Task
Give the lines from the line containing "has height=345, width=634." through the line containing "point(620,463)", both included, as a Markdown table with the columns Row and Line. Omit any blank lines.

Entries on locating words and elements
··········
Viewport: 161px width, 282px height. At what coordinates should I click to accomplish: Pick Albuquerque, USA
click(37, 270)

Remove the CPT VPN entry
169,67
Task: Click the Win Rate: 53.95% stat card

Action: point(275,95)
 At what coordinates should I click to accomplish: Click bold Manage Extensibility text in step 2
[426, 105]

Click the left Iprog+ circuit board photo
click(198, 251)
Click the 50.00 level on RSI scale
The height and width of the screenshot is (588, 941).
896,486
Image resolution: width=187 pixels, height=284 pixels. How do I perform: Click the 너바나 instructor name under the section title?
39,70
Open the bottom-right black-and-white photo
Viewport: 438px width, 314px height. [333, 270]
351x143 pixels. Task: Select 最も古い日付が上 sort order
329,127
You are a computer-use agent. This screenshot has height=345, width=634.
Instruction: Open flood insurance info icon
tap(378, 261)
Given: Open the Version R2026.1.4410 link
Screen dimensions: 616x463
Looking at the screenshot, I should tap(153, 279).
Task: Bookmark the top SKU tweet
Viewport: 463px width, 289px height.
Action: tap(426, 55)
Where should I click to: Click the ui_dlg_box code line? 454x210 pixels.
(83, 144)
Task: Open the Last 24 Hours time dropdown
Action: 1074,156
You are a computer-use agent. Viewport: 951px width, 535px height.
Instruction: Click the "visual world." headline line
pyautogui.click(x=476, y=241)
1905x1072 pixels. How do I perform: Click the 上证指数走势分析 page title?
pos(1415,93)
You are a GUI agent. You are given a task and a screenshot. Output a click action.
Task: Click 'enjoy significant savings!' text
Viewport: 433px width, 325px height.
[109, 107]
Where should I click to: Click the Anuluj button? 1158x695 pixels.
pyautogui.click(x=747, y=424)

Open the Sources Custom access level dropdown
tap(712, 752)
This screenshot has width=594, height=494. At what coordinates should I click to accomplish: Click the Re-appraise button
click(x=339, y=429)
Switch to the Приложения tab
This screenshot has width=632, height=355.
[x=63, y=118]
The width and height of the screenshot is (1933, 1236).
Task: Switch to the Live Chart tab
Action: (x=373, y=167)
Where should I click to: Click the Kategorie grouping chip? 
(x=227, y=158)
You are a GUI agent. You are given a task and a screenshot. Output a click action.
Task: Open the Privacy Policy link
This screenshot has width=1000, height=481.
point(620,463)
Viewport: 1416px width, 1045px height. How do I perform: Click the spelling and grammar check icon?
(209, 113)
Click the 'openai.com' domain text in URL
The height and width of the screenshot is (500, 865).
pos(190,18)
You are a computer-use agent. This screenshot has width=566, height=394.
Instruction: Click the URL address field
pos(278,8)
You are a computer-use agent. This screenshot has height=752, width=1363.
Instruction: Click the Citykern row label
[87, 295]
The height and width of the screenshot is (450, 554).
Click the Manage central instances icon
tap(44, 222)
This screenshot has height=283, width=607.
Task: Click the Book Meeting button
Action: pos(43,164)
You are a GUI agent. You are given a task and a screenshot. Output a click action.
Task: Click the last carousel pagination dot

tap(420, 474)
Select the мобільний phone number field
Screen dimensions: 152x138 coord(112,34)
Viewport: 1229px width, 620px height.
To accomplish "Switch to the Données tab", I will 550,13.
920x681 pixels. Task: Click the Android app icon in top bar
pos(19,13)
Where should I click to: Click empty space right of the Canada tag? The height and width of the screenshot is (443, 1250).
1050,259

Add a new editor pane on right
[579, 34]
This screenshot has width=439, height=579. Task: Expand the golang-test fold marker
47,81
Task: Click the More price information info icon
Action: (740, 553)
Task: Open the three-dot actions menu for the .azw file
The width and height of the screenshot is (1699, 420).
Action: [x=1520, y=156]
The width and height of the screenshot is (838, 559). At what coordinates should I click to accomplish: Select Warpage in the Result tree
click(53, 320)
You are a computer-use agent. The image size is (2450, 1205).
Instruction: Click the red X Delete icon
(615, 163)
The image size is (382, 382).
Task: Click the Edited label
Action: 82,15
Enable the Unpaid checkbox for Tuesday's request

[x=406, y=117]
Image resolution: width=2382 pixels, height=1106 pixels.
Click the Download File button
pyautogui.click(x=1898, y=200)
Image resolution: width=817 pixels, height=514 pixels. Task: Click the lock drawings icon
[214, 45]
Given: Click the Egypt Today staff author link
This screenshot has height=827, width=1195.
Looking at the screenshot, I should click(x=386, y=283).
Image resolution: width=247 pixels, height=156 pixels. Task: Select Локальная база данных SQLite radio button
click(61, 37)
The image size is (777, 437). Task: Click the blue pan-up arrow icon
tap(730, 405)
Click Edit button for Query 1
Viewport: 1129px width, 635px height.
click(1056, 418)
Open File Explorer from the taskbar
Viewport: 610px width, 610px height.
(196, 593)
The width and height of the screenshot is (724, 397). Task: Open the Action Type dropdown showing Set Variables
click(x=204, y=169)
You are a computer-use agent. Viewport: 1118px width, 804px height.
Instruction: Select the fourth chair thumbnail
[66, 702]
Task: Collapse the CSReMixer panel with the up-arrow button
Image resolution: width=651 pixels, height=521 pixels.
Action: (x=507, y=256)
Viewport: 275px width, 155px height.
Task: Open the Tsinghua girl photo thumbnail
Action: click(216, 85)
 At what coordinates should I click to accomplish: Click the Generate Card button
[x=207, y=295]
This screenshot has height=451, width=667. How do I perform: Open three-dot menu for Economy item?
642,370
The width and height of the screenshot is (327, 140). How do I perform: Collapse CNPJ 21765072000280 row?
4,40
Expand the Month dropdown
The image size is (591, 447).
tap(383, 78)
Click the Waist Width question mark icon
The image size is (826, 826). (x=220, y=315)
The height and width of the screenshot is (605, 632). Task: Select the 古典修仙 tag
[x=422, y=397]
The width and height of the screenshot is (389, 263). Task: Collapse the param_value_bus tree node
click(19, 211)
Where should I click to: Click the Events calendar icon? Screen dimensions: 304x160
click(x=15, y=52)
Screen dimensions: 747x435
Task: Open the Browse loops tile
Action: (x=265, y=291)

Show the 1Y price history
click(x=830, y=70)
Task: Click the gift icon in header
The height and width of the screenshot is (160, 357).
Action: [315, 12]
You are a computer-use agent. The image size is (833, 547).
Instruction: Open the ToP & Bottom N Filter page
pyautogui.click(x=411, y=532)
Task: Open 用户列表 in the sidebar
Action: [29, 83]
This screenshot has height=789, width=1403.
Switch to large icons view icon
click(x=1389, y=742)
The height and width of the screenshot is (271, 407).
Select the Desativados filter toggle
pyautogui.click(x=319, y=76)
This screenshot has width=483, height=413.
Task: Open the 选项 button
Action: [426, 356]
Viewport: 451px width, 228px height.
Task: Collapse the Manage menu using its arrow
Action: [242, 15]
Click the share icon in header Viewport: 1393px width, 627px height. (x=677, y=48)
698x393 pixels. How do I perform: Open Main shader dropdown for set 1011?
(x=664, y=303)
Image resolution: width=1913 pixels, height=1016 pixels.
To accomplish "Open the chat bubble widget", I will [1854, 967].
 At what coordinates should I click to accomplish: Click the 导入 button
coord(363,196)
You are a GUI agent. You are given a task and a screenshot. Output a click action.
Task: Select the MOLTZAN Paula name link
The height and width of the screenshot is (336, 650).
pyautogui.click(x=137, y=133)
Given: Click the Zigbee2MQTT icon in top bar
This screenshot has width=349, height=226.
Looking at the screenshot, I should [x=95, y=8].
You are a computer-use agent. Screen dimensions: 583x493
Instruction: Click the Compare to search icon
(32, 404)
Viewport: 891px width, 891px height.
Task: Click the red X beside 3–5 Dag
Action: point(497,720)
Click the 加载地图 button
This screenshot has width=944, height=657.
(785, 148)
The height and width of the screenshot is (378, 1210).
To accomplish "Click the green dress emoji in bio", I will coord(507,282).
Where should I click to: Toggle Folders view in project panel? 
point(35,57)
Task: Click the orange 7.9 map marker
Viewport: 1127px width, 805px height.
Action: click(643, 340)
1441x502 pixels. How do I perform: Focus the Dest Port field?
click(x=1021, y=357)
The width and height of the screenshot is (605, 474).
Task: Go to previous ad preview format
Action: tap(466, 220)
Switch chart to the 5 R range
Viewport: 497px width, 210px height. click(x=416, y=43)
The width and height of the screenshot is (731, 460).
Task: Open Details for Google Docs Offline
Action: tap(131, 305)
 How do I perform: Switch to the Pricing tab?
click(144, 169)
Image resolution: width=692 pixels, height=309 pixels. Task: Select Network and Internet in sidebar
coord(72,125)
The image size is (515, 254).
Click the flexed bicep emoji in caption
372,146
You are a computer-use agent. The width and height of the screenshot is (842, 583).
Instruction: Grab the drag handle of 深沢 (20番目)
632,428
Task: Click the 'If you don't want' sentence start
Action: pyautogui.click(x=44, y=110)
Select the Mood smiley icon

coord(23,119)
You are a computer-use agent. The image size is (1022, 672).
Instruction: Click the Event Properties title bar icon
··········
The completed task
| Row | Line |
|---|---|
| 1 | You are a computer-use agent. This screenshot has height=345, width=634. |
| 2 | Instruction: Open flood insurance info icon |
| 3 | tap(378, 261) |
| 4 | Given: Open the Version R2026.1.4410 link |
| 5 | Screen dimensions: 616x463 |
| 6 | Looking at the screenshot, I should tap(153, 279). |
| 7 | Task: Bookmark the top SKU tweet |
| 8 | Viewport: 463px width, 289px height. |
| 9 | Action: tap(426, 55) |
| 10 | Where should I click to: Click the ui_dlg_box code line? 454x210 pixels. |
| 11 | (83, 144) |
| 12 | Task: Open the Last 24 Hours time dropdown |
| 13 | Action: 1074,156 |
| 14 | You are a computer-use agent. Viewport: 951px width, 535px height. |
| 15 | Instruction: Click the "visual world." headline line |
| 16 | pyautogui.click(x=476, y=241) |
| 17 | 1905x1072 pixels. How do I perform: Click the 上证指数走势分析 page title? |
| 18 | pos(1415,93) |
| 19 | You are a GUI agent. You are given a task and a screenshot. Output a click action. |
| 20 | Task: Click 'enjoy significant savings!' text |
| 21 | Viewport: 433px width, 325px height. |
| 22 | [109, 107] |
| 23 | Where should I click to: Click the Anuluj button? 1158x695 pixels. |
| 24 | pyautogui.click(x=747, y=424) |
| 25 | Open the Sources Custom access level dropdown |
| 26 | tap(712, 752) |
| 27 | This screenshot has width=594, height=494. At what coordinates should I click to accomplish: Click the Re-appraise button |
| 28 | click(x=339, y=429) |
| 29 | Switch to the Приложения tab |
| 30 | This screenshot has width=632, height=355. |
| 31 | [x=63, y=118] |
| 32 | The width and height of the screenshot is (1933, 1236). |
| 33 | Task: Switch to the Live Chart tab |
| 34 | Action: (x=373, y=167) |
| 35 | Where should I click to: Click the Kategorie grouping chip?  |
| 36 | (x=227, y=158) |
| 37 | You are a GUI agent. You are given a task and a screenshot. Output a click action. |
| 38 | Task: Open the Privacy Policy link |
| 39 | This screenshot has width=1000, height=481. |
| 40 | point(620,463) |